Hoist with my own petard ... (like you) I wasn't being definitional
about which kind of intellect or values, but when I used the words
intellectual and academic, I was using them in the natural language
GOF-SOMist objective sense. Your sense of values - even intellectual
ones - is broad based when discussing "philosophical" things ... as
you say, you don't see biography and narrative as inferior to more
formal methods, just part of the whole picture - a tapestry we said
once before. More discursive.

I don't doubt Dave has any less broad-based sense of values in real
life, and clearly has rhetorical wit in spades when he chooses, but
when talking more formally about particular philosophies, he seems to
expect more formal objective logical rigour in his (and our) arguments
- a more academic expectation.
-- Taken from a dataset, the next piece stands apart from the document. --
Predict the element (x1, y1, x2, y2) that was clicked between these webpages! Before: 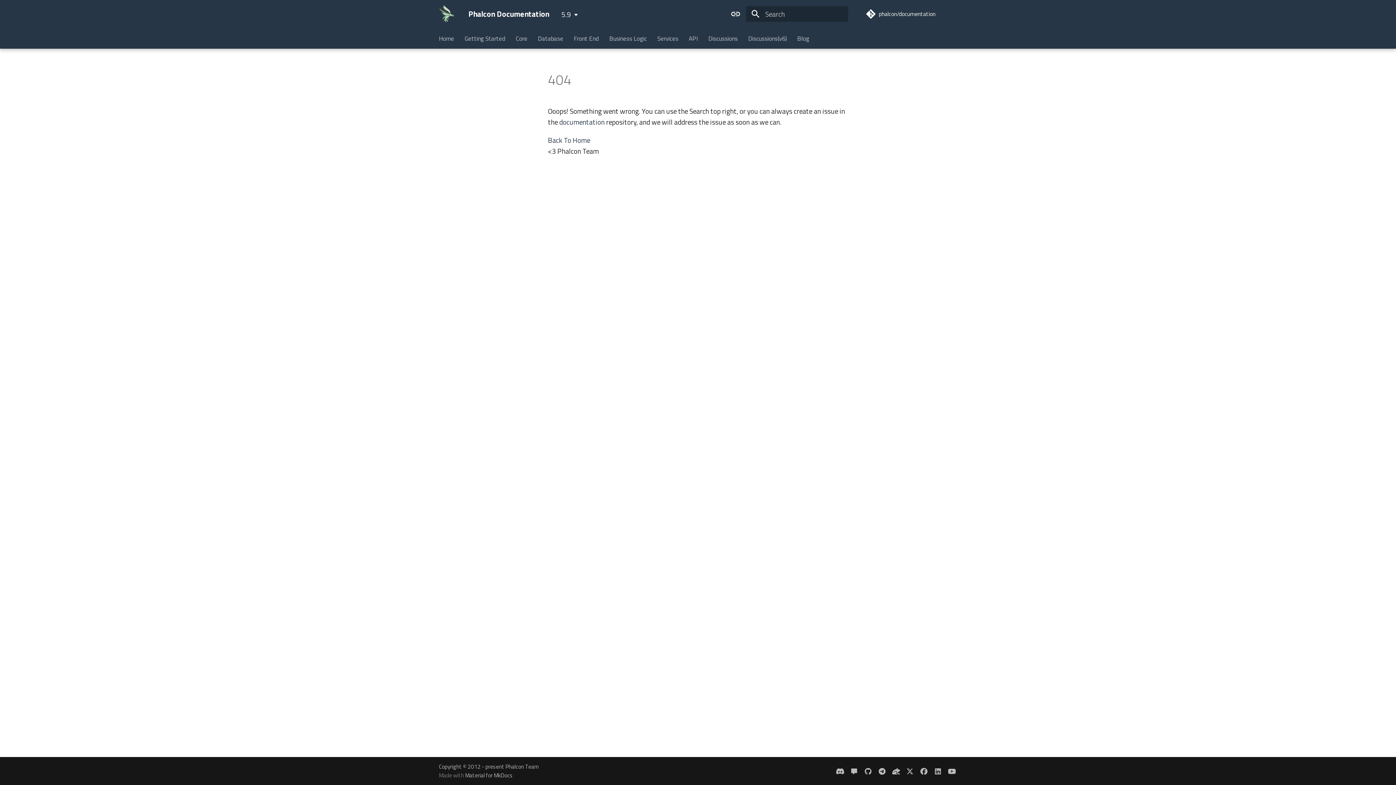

His biggest criticism of me tends to
"incoherence" for example.

It was that aspect of the difference I considered ironic when our
subject is the MoQ.

PS that wasn't an argument designed to be sufficiently coherent to be
unpicked :-)
Ian

On Tue, Mar 16, 2010 at 8:52 PM, Matt Kundert
<pirsigaffliction at hotmail.com> wrote:
>
> Ian said:
> The problem being it's "the value of it" that Matt is
> concerned about, whereas Dave has a greater interest in
> articulating where it fits in academic philosophical argument.
> Matt confuses that issue by quoting academic philosophers
> and writers in attempting to express his concern
> intellectually - whereas his concern is not in fact intellectual.
> (Which I think is what Ron and John tried to say ?)
>
> Matt:
> Whereas I stoutly withhold judgment on whether or not I
> am confusing, I
> guess I don't see the distinction between
> "value of it" and
> "intellectual."  To use the kind of frame
> you are, I guess I would say
> that I am talking about
> intellectual value, just not the same exact
> kind as Dave.
> The difference, as I started putting it many years ago,
> is
> between doing biography and doing philosophy--the former
> cares about
> "what James did" and the latter about "what
> James can do for me."  To
> understand what "James" stands
> for in the second, "doing philosophy"
> statement, you need
> of course to understand some of the "doing
> biography."
> But your relationship to the biography is as Pirsig stated.
>
>
>
> "Academic," in what you say above, I think obscures
> another
> difference--the difference between "doing
> biography" and "doing
> professional philosophy."  Those two
> things are also different, the
> difference between "what
> James did" and "what James can do for a small
> conversation
> between people in Philosophy Departments."  This
> difference
> might roughly be called the difference between "doing
>
> history" and "doing philosophy."
>
>
>
> Where I might be confusing, in this sense, is that when I
> state what
> James does for me, I don't care when looking for
> support whether the
> people I quote were doing
> biography/history, professional philosophy,
> or philosophy.
>
>
>
> Or, perhaps, with respect to what Ron was saying (I think)
> about me
> always always being worried about Platonism and how
> annoying that is:
> what is confusing is that I have two eyes
> staring in two different
> directions--one on Platonism and one
> on me.  The problem is that
> Platonism turns
> into--sort of--professional philosophy (i.e. the
> conversation
> Plato began is [one branch of] the conversation now being
>
> continued by people in Philosophy Departments).  So it seems
> like I
> care and do not care about professional philosophy--the
> confusing part
> would not be this, but rather an unpredictability
> on my part in when
> and where I do care about it.
>
>
>
> I don't know how to rectify my unpredictability, but I'm not
> sure that
> my causing of confusion is systematic (even my
> unpredictability is not that unpredictable).  The attribution of
> a systematic
> cause for me saying weird things at weird times
> is the necessary step
> in "getting the hang of Matt," it's what
> one does to understand
> something/somebody.  So I certainly
> won't fault people for that,
> however I just reserve the right
> to input occasionally on what I think
> my "systematic cause" is
> (despite the fact that the first-person point
> of view does not
> certify by itself my estimation of myself as the right
> one), or
> at least the nearby one cause for things I just said.
>
>
>
> And how confusing is that.
>
>
>
> Matt
>
> p.s.  Pssst!  There's some hidden pragmatist philosophy in
> the last paragraph!  Who can name what it is?